EXCERPT
5.5 – Importance of randomization in experimental design
Introduction
If the goal of the research is to make general, evidenced-based statements about causes of disease or other conditions of concern to the researcher, then how the subjects are selected for study directly impacts our ability to make generalizable conclusions. The most important concept to learn about inference in statistical science is that your sample of subjects upon which all measurements and treatments are conducted, ideally should be a random selection of individuals from a well-defined reference population.
The primary benefit of random sampling is that it strengthens our confidence in the links between cause and effect. Often after an intervention trial is complete, differences among the treatment groups will be observed. Groups of subjects who participated in sixteen weeks of “vigorous” aerobic exercise training show reduced systolic blood pressure compared to those subjects who engaged in light exercise for the same period of time (Cox et al 1996). But how do we know that exercise training caused the difference in blood pressure between the two treatment groups? Couldn’t the differences be explained by chance differences in the subjects? Age, body mass index (BMI), over all health, family history, etc.?
How can we account for these additional differences among the subjects? If you are thinking like an experimental biologist, then the word “control” is likely coming to the foreground. Why not design a study in which all 60 subjects are the same age, the same BMI, the same general health, the same family … history…? Hmm. That does not work. Even if you decide to control age, BMI, and general health categories, you can imagine the increased effort and cost to the project in trying to recruit subjects based on such narrow criteria. So, control per se is not the general answer.
If done properly, random sampling makes these alternative explanations less likely. Random sampling implies that other factors that may causally contribute to differences in the measured outcome, but themselves are not measured or included as a focus of the research study, should be the same, on average, among our different treatment groups. The practical benefits of proper random sampling is that recruiting subjects gets easier — fewer subjects will be needed because you are not trying to control dozens of factors that may (or may not!) contribute to differences in your outcome variable. The downside to random sampling is that the variability of the outcomes within your treatment groups will tends to increase. As we will see when we get to statistical inference, large variability within groups will make it less likely that any statistical difference between the treatment groups will be observed.
Demonstrate the benefits of random sampling as a method to control for extraneous factors.
The study reported by Cox et al included 60 obese men between the ages of 20 and 50. A reasonable experimental design decision would suggest that the 60 subjects be split into the two treatment groups such that both groups had 30 subjects for a balanced design. Subjects who met all of the research criteria and who had signed the informed consent agreement are to be placed into the treatment groups and there are many ways that group assignment could be accomplished. One possibility, the researchers could assign the first 30 people that came into the lab to the Vigorous exercise group and the remaining 30 then would be assigned to the Light exercise group. Intuitively I think we would all agree that this is a suspect way to design an experiment, but more importantly, why shouldn’t you use this convenient method?

RECORDED INFORMATION
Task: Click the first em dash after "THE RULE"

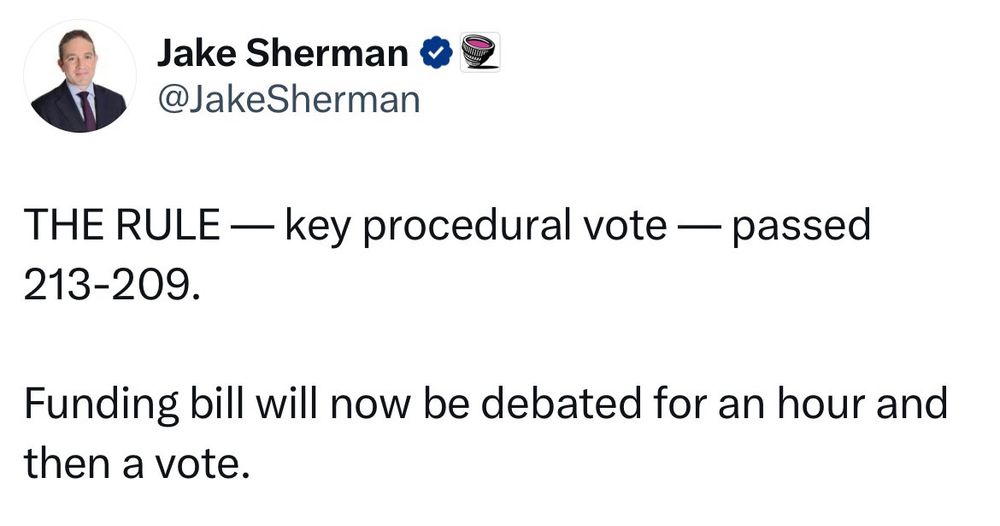Action: pos(252,228)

REQUIRED WORK
According to the text on randomization in experimental design, what is the downside of random sampling?

SOLUTION TO THIS EXERCISE
The variability of the outcomes within the treatment groups tends to increase.